:: Text shown

- Author: Rania Dib, MD; Chief Editor: Kirsten A Bechtel, MD more...
Diaper rash, or diaper dermatitis, is a general term describing any of a number of inflammatory skin conditions that can occur in the diaper area. These disorders can be conceptually divided into 3 categories:
Rashes that appear in the diaper area irrespective of diaper use: This category includes rashes associated with bullous impetigo; Langerhans cell histiocytosis (Letterer-Siwe disease, a rare and potentially fatal disorder of the reticuloendothelial system); acrodermatitis enteropathica (zinc deficiency); congenital syphilis; scabies; and HIV.
Allergic contact dermatitis is exceedingly rare in the infant and is not discussed here. The focus of this article is on the pathophysiology, diagnosis, and treatment of the rashes in the first category. By definition, these are truly diaper rashes because they present as a rash in the diaper area and can be cured by a change in diapering practices. The dermatoses within the other 2 categories do not typically appear as a diaper rash alone, and they do not necessarily respond to diapering modifications. These more generalized diseases are mentioned in terms of helping the emergency physician make the correct diagnosis. However, details about their etiology and management are beyond the scope of this article.
The precise etiology of most diaper rashes is not clearly defined. They likely result from a combination of factors that includes wetness, friction, urine and feces, and the presence of microorganisms. Anatomically, this skin region features numerous folds and creases, which present a problem with regard to both efficient cleansing and control of the microenvironment.
The main irritants in this situation are fecal proteases and lipases, whose activity is increased greatly by elevated pH. An acidic skin surface is also essential for the maintenance of the normal microflora, which provides innate antimicrobial protection against invasion by pathogenic bacteria and yeasts. Fecal lipase and protease activity is also greatly increased by acceleration of gastrointestinal transit; this is the reason for the high incidence of irritant diaper dermatitis observed in babies who have had diarrhea in the previous 48 hours.

::::

» **Brief**: Say whether each of these statements agrees with the diaper rash text, answering yes or no and quoting the words of the text that decide it. 1. Allergic contact dermatitis is common in infants. 2. Elevated pH greatly increases the activity of fecal proteases and lipases. 3. The precise etiology of most diaper rashes is clearly defined. You will not need the lines that come after this text.

:: Available data

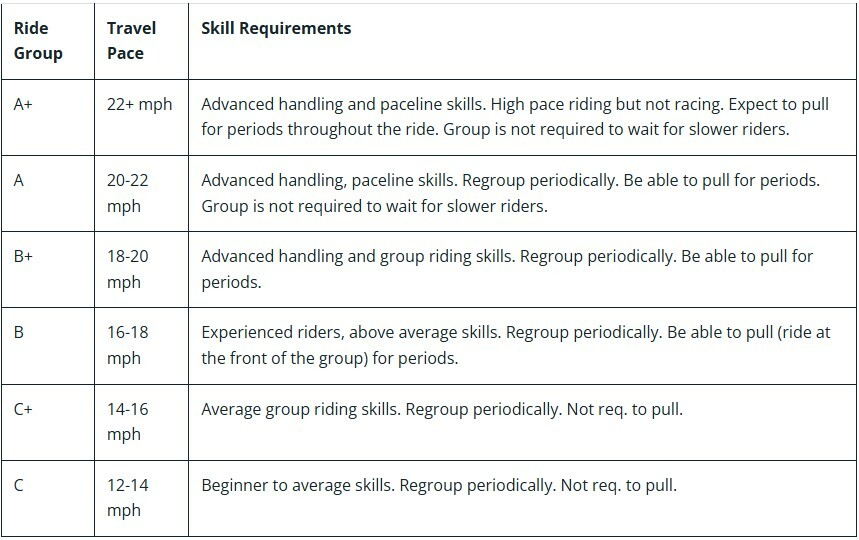
Task: Click the 14-16 mph pace cell
Action: (128, 421)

::::

» **Exercise response**:
1. No: "Allergic contact dermatitis is exceedingly rare in the infant"
2. Yes: "fecal proteases and lipases, whose activity is increased greatly by elevated pH"
3. No: "The precise etiology of most diaper rashes is not clearly defined."